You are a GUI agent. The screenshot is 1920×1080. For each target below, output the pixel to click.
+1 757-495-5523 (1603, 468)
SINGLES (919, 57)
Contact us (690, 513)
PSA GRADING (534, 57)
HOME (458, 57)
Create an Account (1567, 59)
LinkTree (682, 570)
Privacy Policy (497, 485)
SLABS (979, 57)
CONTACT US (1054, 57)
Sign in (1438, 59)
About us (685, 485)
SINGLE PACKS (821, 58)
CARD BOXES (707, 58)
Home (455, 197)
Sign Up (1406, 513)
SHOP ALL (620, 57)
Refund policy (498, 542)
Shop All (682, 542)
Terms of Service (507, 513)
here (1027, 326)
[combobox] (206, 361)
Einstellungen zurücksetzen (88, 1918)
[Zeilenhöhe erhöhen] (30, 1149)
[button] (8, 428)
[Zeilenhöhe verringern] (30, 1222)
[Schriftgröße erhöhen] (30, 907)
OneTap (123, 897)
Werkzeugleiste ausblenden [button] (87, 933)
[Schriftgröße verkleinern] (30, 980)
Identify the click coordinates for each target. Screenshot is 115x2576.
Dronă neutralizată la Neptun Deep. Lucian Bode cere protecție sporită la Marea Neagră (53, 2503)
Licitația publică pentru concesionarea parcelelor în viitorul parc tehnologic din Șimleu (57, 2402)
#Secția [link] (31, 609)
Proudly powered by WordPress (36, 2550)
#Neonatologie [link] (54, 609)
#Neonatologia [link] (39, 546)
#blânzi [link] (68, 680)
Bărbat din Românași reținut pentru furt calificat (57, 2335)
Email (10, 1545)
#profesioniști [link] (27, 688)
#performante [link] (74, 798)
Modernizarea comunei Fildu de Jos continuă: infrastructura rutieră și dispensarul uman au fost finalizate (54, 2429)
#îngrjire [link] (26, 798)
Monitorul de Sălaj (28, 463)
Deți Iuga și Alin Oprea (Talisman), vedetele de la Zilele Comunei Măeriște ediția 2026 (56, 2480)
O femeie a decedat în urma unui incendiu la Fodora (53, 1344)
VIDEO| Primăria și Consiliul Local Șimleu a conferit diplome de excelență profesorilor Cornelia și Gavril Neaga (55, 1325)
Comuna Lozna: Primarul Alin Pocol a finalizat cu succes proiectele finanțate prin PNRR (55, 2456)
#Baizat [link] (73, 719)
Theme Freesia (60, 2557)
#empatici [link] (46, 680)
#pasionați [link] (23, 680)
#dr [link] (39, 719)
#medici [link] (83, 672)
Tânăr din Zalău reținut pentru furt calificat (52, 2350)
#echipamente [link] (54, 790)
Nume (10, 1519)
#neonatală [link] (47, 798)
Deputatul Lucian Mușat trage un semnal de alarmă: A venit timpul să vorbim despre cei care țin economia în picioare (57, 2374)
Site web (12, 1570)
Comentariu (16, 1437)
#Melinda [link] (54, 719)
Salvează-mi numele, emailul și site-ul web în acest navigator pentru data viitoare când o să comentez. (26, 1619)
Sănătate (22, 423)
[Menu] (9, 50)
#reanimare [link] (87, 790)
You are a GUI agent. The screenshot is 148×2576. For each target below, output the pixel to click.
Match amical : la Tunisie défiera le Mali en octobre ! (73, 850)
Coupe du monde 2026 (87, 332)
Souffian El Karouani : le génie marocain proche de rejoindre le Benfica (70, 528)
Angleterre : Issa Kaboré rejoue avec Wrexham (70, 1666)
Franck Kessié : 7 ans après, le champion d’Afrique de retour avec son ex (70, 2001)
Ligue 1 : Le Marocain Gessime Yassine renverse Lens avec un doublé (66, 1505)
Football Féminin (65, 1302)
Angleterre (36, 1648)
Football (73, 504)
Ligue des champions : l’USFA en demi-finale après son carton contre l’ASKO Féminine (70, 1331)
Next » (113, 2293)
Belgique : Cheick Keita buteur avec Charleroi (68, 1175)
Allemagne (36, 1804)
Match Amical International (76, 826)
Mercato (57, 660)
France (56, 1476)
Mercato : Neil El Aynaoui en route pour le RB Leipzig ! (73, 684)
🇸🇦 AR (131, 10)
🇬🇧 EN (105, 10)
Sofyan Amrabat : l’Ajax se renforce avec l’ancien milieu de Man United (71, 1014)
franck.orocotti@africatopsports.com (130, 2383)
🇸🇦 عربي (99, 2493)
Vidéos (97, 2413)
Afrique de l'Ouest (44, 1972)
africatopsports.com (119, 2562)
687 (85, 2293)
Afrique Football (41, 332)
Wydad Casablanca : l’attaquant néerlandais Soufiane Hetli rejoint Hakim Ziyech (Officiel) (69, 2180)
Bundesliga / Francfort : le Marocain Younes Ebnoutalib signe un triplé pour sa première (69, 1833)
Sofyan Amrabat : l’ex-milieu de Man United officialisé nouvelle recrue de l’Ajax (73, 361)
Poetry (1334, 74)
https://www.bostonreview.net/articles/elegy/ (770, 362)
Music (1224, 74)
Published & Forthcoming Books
- - - - -
» **PROMPT**: Establish how many lines of the material above hold the word "pour". Nothing but the count should be returned.

» **SOLUTION TO THIS PROBLEM**: 2